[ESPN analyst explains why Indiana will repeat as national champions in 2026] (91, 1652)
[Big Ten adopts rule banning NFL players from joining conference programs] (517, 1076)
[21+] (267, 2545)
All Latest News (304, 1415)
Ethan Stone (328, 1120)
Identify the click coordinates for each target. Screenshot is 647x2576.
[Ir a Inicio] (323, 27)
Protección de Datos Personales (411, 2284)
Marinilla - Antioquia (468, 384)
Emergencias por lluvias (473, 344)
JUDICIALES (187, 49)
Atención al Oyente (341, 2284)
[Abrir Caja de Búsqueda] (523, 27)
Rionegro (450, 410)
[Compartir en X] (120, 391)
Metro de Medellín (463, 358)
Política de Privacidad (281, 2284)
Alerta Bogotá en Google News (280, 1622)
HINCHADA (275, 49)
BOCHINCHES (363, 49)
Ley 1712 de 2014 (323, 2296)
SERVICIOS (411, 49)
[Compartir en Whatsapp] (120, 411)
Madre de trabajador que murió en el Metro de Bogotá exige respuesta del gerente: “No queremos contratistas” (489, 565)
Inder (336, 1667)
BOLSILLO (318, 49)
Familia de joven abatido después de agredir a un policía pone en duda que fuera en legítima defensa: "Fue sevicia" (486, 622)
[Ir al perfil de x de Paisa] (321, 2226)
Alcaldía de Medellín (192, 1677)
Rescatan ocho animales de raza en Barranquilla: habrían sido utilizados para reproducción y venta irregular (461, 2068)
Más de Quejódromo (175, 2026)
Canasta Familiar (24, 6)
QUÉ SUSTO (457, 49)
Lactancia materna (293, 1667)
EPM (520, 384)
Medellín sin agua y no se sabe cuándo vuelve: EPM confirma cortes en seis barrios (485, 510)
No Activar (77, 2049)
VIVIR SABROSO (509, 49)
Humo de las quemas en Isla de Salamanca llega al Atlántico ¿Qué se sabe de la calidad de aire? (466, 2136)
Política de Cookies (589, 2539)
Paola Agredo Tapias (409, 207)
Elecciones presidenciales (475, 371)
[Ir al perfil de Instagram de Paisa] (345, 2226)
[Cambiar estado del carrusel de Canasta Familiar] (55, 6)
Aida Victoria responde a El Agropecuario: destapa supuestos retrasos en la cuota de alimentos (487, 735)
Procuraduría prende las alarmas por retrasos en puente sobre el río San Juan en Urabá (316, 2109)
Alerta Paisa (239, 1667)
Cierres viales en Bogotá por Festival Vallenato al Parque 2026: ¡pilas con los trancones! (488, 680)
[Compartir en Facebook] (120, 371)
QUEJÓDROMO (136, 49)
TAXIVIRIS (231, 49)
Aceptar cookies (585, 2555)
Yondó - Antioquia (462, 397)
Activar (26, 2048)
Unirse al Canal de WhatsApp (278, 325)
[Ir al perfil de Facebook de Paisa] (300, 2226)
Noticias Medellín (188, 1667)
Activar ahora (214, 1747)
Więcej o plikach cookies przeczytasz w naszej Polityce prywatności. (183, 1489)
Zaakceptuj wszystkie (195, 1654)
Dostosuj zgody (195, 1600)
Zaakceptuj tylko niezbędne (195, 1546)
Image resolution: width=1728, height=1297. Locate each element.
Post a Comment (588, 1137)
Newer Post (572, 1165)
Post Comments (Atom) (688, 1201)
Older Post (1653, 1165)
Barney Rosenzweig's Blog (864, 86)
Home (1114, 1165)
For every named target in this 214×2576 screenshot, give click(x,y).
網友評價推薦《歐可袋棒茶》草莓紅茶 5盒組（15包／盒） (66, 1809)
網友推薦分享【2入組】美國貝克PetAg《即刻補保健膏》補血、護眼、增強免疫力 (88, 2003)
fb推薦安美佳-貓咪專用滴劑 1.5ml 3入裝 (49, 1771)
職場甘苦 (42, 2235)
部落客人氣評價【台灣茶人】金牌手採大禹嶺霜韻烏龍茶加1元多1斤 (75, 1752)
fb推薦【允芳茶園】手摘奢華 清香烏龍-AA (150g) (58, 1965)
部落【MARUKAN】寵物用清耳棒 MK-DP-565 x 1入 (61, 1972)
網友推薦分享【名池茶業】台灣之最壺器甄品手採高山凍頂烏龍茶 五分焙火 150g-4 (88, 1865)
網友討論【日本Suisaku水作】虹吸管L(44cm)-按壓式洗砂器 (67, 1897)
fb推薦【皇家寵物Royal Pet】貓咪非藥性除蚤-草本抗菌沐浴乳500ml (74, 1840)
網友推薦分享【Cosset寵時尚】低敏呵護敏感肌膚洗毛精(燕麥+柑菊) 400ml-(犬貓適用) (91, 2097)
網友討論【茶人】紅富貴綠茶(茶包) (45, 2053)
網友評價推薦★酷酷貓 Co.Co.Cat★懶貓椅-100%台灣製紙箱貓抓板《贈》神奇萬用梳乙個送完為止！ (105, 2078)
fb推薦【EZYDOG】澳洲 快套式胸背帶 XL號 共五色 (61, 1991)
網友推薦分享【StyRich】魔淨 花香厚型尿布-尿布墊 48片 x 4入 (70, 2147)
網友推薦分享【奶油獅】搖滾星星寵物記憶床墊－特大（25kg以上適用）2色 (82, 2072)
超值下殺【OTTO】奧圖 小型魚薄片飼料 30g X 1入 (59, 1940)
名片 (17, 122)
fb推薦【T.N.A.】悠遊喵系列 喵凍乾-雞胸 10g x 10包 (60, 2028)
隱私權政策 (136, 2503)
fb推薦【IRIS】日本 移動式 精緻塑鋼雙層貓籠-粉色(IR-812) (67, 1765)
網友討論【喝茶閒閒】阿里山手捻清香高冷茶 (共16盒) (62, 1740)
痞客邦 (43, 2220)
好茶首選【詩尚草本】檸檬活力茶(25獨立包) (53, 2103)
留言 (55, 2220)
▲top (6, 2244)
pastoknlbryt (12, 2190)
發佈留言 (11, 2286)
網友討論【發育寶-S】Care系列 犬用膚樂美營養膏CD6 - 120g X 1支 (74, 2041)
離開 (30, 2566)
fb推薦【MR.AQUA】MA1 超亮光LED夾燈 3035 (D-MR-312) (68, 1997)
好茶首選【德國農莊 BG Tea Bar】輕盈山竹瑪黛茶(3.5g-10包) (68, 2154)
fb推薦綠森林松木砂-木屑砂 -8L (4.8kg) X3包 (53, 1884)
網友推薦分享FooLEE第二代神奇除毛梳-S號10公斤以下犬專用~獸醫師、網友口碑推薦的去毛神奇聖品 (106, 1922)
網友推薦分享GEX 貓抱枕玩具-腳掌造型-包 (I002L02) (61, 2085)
==================================================
## What the exercise asks
Each line of the data is to be restated exactly.

## Answer for the task
[ESPN analyst explains why Indiana will repeat as national champions in 2026] (91, 1652)
[Big Ten adopts rule banning NFL players from joining conference programs] (517, 1076)
[21+] (267, 2545)
All Latest News (304, 1415)
Ethan Stone (328, 1120)
Identify the click coordinates for each target. Screenshot is 647x2576.
[Ir a Inicio] (323, 27)
Protección de Datos Personales (411, 2284)
Marinilla - Antioquia (468, 384)
Emergencias por lluvias (473, 344)
JUDICIALES (187, 49)
Atención al Oyente (341, 2284)
[Abrir Caja de Búsqueda] (523, 27)
Rionegro (450, 410)
[Compartir en X] (120, 391)
Metro de Medellín (463, 358)
Política de Privacidad (281, 2284)
Alerta Bogotá en Google News (280, 1622)
HINCHADA (275, 49)
BOCHINCHES (363, 49)
Ley 1712 de 2014 (323, 2296)
SERVICIOS (411, 49)
[Compartir en Whatsapp] (120, 411)
Madre de trabajador que murió en el Metro de Bogotá exige respuesta del gerente: “No queremos contratistas” (489, 565)
Inder (336, 1667)
BOLSILLO (318, 49)
Familia de joven abatido después de agredir a un policía pone en duda que fuera en legítima defensa: "Fue sevicia" (486, 622)
[Ir al perfil de x de Paisa] (321, 2226)
Alcaldía de Medellín (192, 1677)
Rescatan ocho animales de raza en Barranquilla: habrían sido utilizados para reproducción y venta irregular (461, 2068)
Más de Quejódromo (175, 2026)
Canasta Familiar (24, 6)
QUÉ SUSTO (457, 49)
Lactancia materna (293, 1667)
EPM (520, 384)
Medellín sin agua y no se sabe cuándo vuelve: EPM confirma cortes en seis barrios (485, 510)
No Activar (77, 2049)
VIVIR SABROSO (509, 49)
Humo de las quemas en Isla de Salamanca llega al Atlántico ¿Qué se sabe de la calidad de aire? (466, 2136)
Política de Cookies (589, 2539)
Paola Agredo Tapias (409, 207)
Elecciones presidenciales (475, 371)
[Ir al perfil de Instagram de Paisa] (345, 2226)
[Cambiar estado del carrusel de Canasta Familiar] (55, 6)
Aida Victoria responde a El Agropecuario: destapa supuestos retrasos en la cuota de alimentos (487, 735)
Procuraduría prende las alarmas por retrasos en puente sobre el río San Juan en Urabá (316, 2109)
Alerta Paisa (239, 1667)
Cierres viales en Bogotá por Festival Vallenato al Parque 2026: ¡pilas con los trancones! (488, 680)
[Compartir en Facebook] (120, 371)
QUEJÓDROMO (136, 49)
TAXIVIRIS (231, 49)
Aceptar cookies (585, 2555)
Yondó - Antioquia (462, 397)
Activar (26, 2048)
Unirse al Canal de WhatsApp (278, 325)
[Ir al perfil de Facebook de Paisa] (300, 2226)
Noticias Medellín (188, 1667)
Activar ahora (214, 1747)
Więcej o plikach cookies przeczytasz w naszej Polityce prywatności. (183, 1489)
Zaakceptuj wszystkie (195, 1654)
Dostosuj zgody (195, 1600)
Zaakceptuj tylko niezbędne (195, 1546)
Image resolution: width=1728, height=1297. Locate each element.
Post a Comment (588, 1137)
Newer Post (572, 1165)
Post Comments (Atom) (688, 1201)
Older Post (1653, 1165)
Barney Rosenzweig's Blog (864, 86)
Home (1114, 1165)
For every named target in this 214×2576 screenshot, give click(x,y).
網友評價推薦《歐可袋棒茶》草莓紅茶 5盒組（15包／盒） (66, 1809)
網友推薦分享【2入組】美國貝克PetAg《即刻補保健膏》補血、護眼、增強免疫力 (88, 2003)
fb推薦安美佳-貓咪專用滴劑 1.5ml 3入裝 (49, 1771)
職場甘苦 (42, 2235)
部落客人氣評價【台灣茶人】金牌手採大禹嶺霜韻烏龍茶加1元多1斤 (75, 1752)
fb推薦【允芳茶園】手摘奢華 清香烏龍-AA (150g) (58, 1965)
部落【MARUKAN】寵物用清耳棒 MK-DP-565 x 1入 (61, 1972)
網友推薦分享【名池茶業】台灣之最壺器甄品手採高山凍頂烏龍茶 五分焙火 150g-4 (88, 1865)
網友討論【日本Suisaku水作】虹吸管L(44cm)-按壓式洗砂器 (67, 1897)
fb推薦【皇家寵物Royal Pet】貓咪非藥性除蚤-草本抗菌沐浴乳500ml (74, 1840)
網友推薦分享【Cosset寵時尚】低敏呵護敏感肌膚洗毛精(燕麥+柑菊) 400ml-(犬貓適用) (91, 2097)
網友討論【茶人】紅富貴綠茶(茶包) (45, 2053)
網友評價推薦★酷酷貓 Co.Co.Cat★懶貓椅-100%台灣製紙箱貓抓板《贈》神奇萬用梳乙個送完為止！ (105, 2078)
fb推薦【EZYDOG】澳洲 快套式胸背帶 XL號 共五色 (61, 1991)
網友推薦分享【StyRich】魔淨 花香厚型尿布-尿布墊 48片 x 4入 (70, 2147)
網友推薦分享【奶油獅】搖滾星星寵物記憶床墊－特大（25kg以上適用）2色 (82, 2072)
超值下殺【OTTO】奧圖 小型魚薄片飼料 30g X 1入 (59, 1940)
名片 (17, 122)
fb推薦【T.N.A.】悠遊喵系列 喵凍乾-雞胸 10g x 10包 (60, 2028)
隱私權政策 (136, 2503)
fb推薦【IRIS】日本 移動式 精緻塑鋼雙層貓籠-粉色(IR-812) (67, 1765)
網友討論【喝茶閒閒】阿里山手捻清香高冷茶 (共16盒) (62, 1740)
痞客邦 (43, 2220)
好茶首選【詩尚草本】檸檬活力茶(25獨立包) (53, 2103)
留言 (55, 2220)
▲top (6, 2244)
pastoknlbryt (12, 2190)
發佈留言 (11, 2286)
網友討論【發育寶-S】Care系列 犬用膚樂美營養膏CD6 - 120g X 1支 (74, 2041)
離開 (30, 2566)
fb推薦【MR.AQUA】MA1 超亮光LED夾燈 3035 (D-MR-312) (68, 1997)
好茶首選【德國農莊 BG Tea Bar】輕盈山竹瑪黛茶(3.5g-10包) (68, 2154)
fb推薦綠森林松木砂-木屑砂 -8L (4.8kg) X3包 (53, 1884)
網友推薦分享FooLEE第二代神奇除毛梳-S號10公斤以下犬專用~獸醫師、網友口碑推薦的去毛神奇聖品 (106, 1922)
網友推薦分享GEX 貓抱枕玩具-腳掌造型-包 (I002L02) (61, 2085)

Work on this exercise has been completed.